The identity $$ \sum_{n=1}^{\infty}\chi(n)\arctan e^{-\alpha n}+\sum_{n=1}^{\infty}\chi(n)\arctan e^{-\beta n}=\frac{\pi}{8}, \qquad \alpha\beta=\frac{\pi^2}{4},\tag{1} $$ where $\chi(n)=\sin\frac{\pi n}{2}$ is Dirichlet character modulo $4$, known from the theory of elliptic functions (Ramanujan's Notebooks, part II, ch.14, entry 15) has a finite analog \begin{align} \sum_{|j|\le n}&(-1)^{n+j}\arctan {\biggl(\!\sqrt{1+\alpha^2\cos^2\!\tfrac{\pi j}{2n+1}}-\alpha\cos\tfrac{\pi j}{2n+1}\!\biggr)^{2 m+1}}\\&+\sum_{|k|\le m}(-1)^{m+k}\arctan\!{\biggl(\!\sqrt{1+\beta^2\cos ^2\!\tfrac{\pi k}{2m+1}}-\beta\cos\tfrac{\pi k}{2m+1}\!\biggr)^{2 n+1}}=\frac{\pi}{4},\tag{1a} \end{align} where $n,m\in\mathbb{N}_0$ and $\alpha\beta=1$, $\alpha>0$. Namely, $(1)$ follows from $(1a)$ when $n=m\to\infty$, after suitable redefinition of $\alpha$ and $\beta$. (for details see https://arxiv.org/abs/2003.05306 )

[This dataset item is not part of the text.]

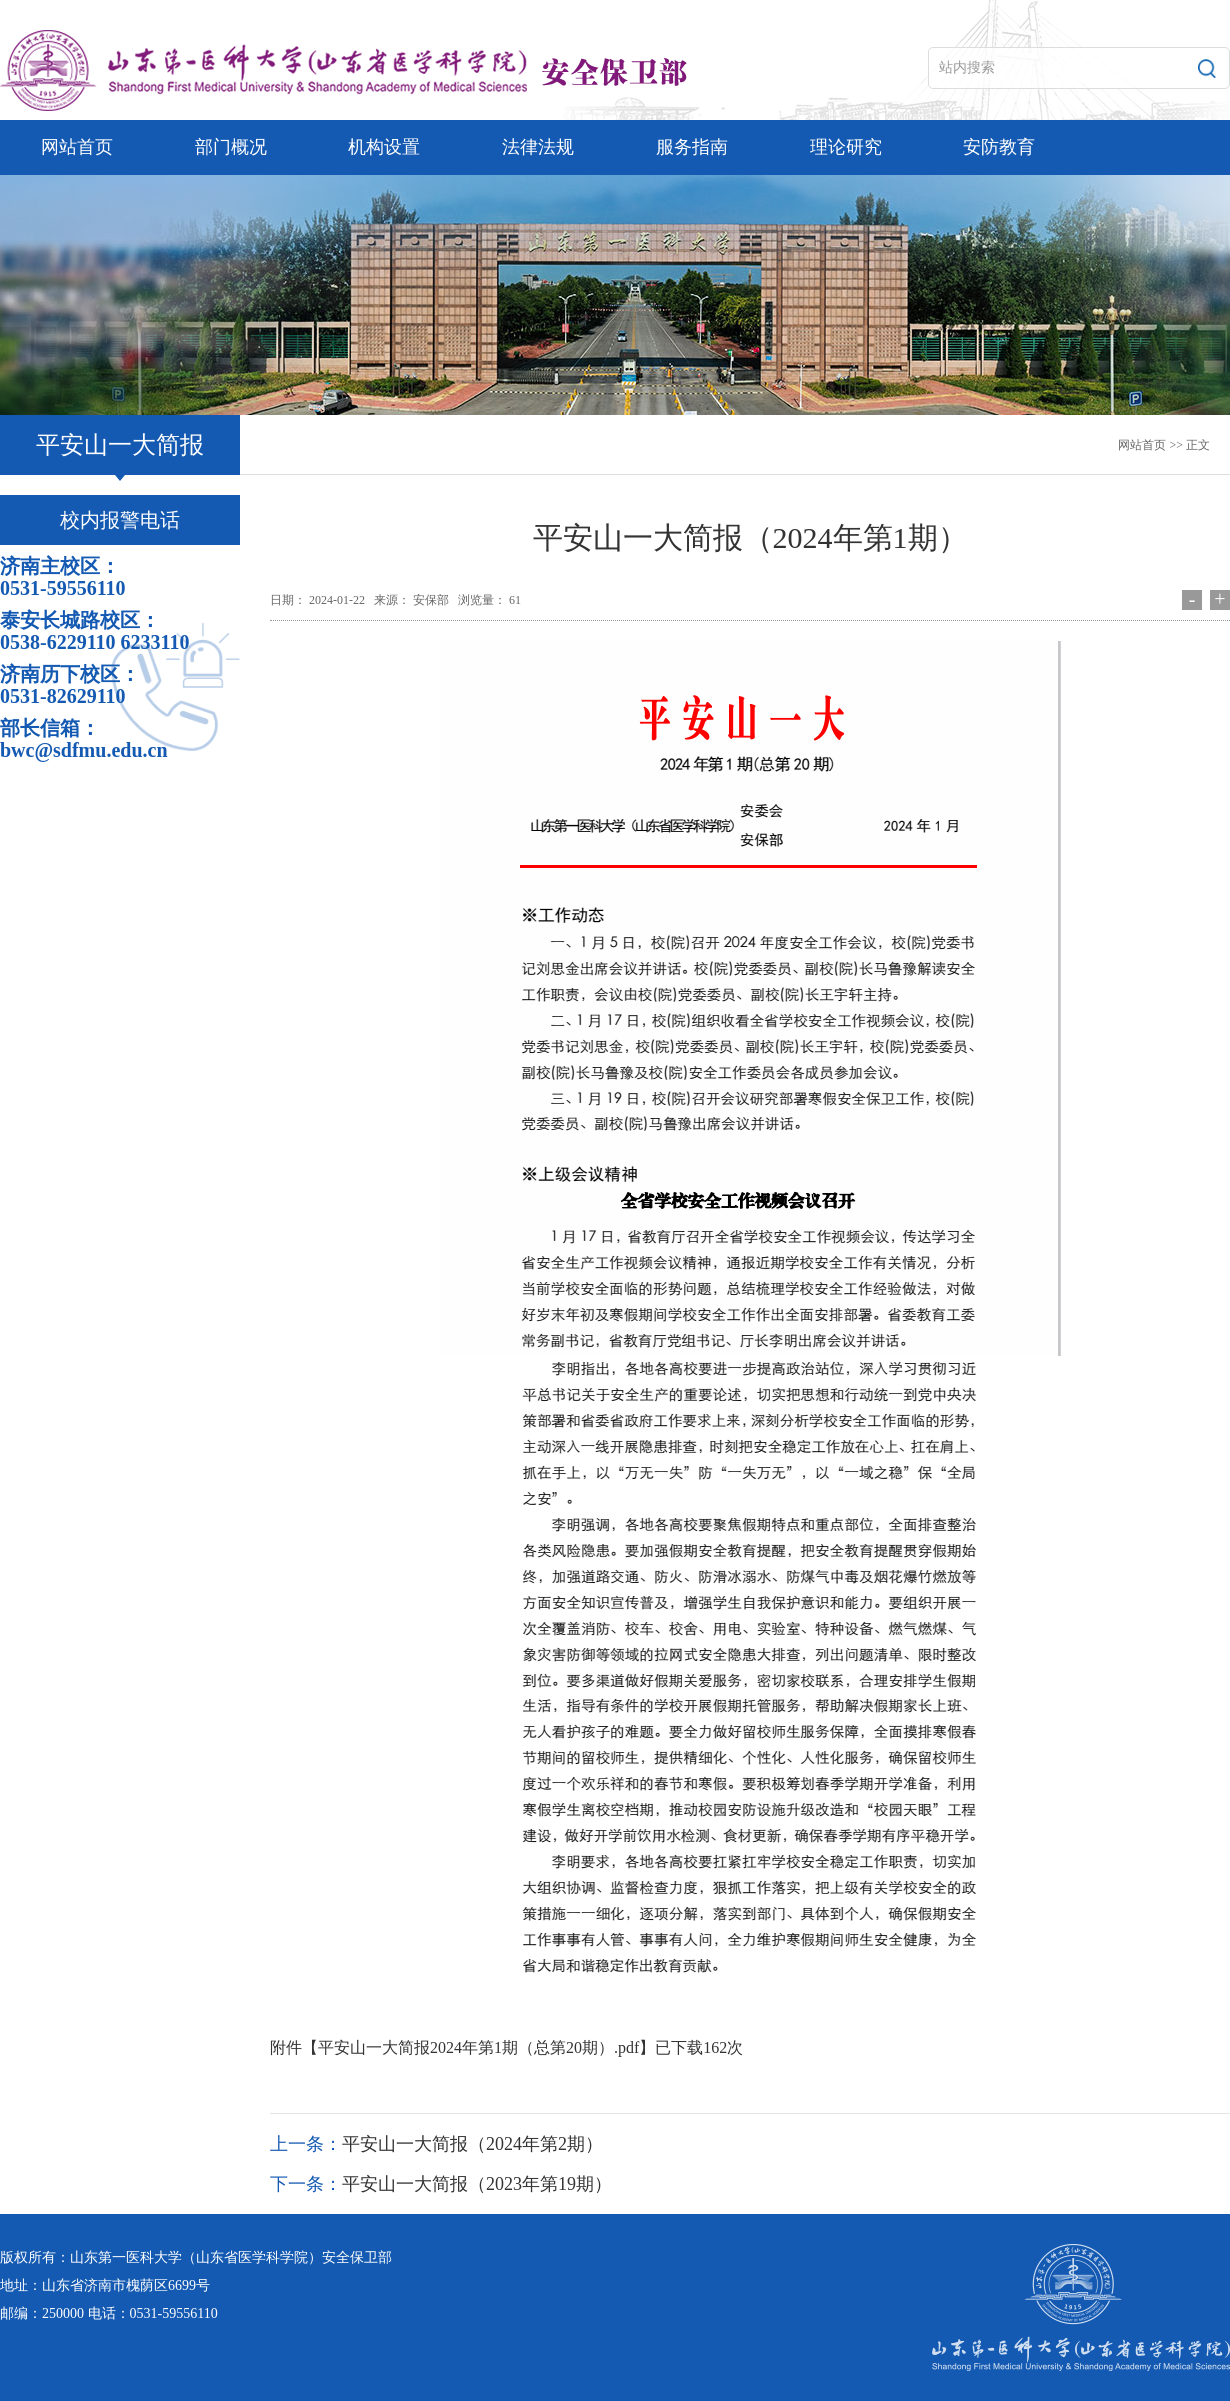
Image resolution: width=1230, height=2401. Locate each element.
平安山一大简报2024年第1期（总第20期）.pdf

The following identity was found in an unpublished manuscript by B. Cais, On the transformation of infinite series, (1999): \begin{align} \sum_{n=1}^{\infty} \left(\frac{n}{3}\right)&\arctan\frac{\sqrt{3}}{1+2 e^{\alpha n}}\\&+\sum _{n=1}^{\infty} \left(\frac{n}{3}\right) \arctan\frac{\sqrt{3}}{1+2 e^{\beta n}}=\frac{\pi}{18}, \qquad \alpha\beta=\frac{4\pi^2}{9},\tag{2} \end{align} where $\left(\frac{j}{3}\right)$ is Legendre symbol.

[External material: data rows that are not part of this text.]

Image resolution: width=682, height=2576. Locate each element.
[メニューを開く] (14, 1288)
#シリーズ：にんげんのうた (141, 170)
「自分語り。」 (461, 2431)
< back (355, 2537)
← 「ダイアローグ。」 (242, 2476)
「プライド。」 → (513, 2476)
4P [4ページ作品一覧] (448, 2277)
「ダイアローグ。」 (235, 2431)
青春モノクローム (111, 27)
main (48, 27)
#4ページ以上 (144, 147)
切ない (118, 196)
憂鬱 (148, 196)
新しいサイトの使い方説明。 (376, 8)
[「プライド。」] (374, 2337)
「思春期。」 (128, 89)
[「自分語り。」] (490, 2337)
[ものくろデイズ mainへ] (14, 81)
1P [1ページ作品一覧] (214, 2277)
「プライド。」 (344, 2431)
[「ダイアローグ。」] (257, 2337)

In the arxiv preprint cited above, it was found that \begin{align} \sum_{n=0}^{\infty} \left(\frac{n-1}{3}\right)&\arctan\frac{\sqrt{3}}{1-2 e^{\alpha (2n+1)}}\\&+\sum _{n=0}^{\infty} \left(\frac{n-1}{3}\right) \arctan\frac{\sqrt{3}}{1-2 e^{\beta (2n+1)}}=\frac{2\pi}{9}, \qquad \alpha\beta=\frac{\pi^2}{9}.\tag{3} \end{align}
Q: Do finite analogs of $(2)$ and $(3)$ exist and how to find them?

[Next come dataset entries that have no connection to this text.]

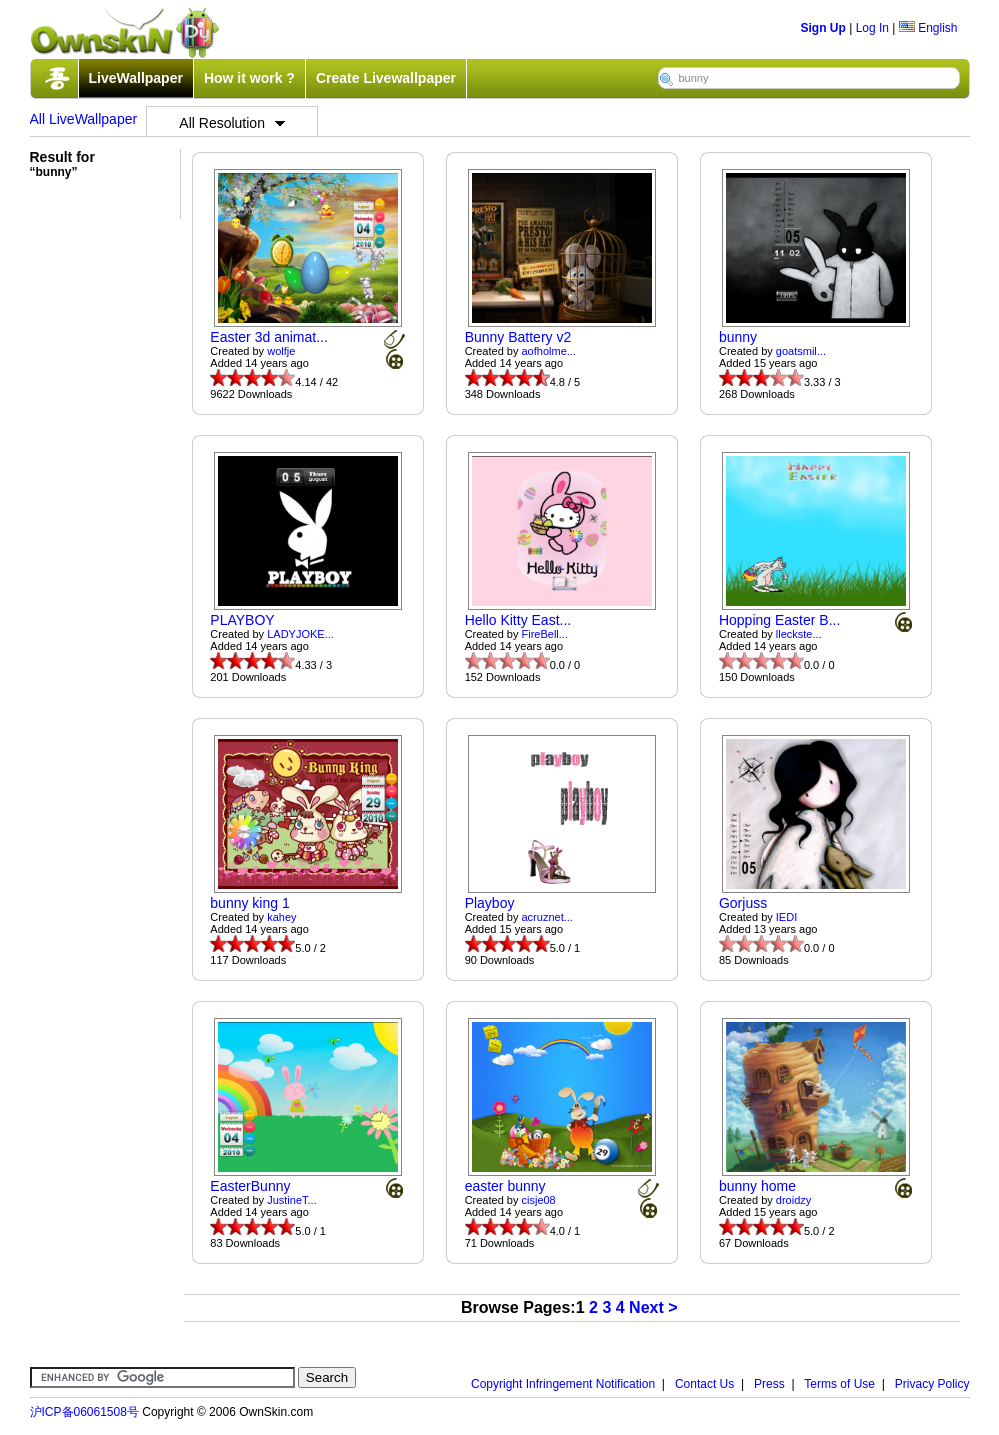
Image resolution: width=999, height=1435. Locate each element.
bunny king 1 (249, 903)
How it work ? (249, 78)
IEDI (786, 917)
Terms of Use (839, 1384)
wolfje (281, 351)
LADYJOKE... (300, 634)
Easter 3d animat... (269, 337)
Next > (653, 1307)
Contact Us (704, 1384)
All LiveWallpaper (84, 119)
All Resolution (232, 123)
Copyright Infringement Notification (563, 1384)
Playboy (490, 903)
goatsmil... (801, 351)
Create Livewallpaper (386, 78)
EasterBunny (250, 1186)
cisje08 (539, 1200)
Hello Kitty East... (518, 620)
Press (769, 1384)
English (928, 28)
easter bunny (505, 1186)
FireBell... (545, 634)
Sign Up (823, 28)
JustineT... (292, 1200)
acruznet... (547, 917)
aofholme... (549, 351)
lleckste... (799, 634)
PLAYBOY (242, 620)
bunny (738, 337)
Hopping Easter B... (779, 620)
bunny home (757, 1186)
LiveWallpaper (136, 78)
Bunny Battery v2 (518, 337)
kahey (281, 917)
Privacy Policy (932, 1384)
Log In (872, 28)
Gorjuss (743, 903)
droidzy (793, 1200)
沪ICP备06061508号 (84, 1412)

A finite analog of a certain linear combination of $(2)$ and $(3)$ have been found in the arxiv preprint cited above. But no finite analog for $(2)$ or $(3)$ separately is known. It is not known how to extend the method used in the preprint to answer this question. Any ideas and comments are welcome.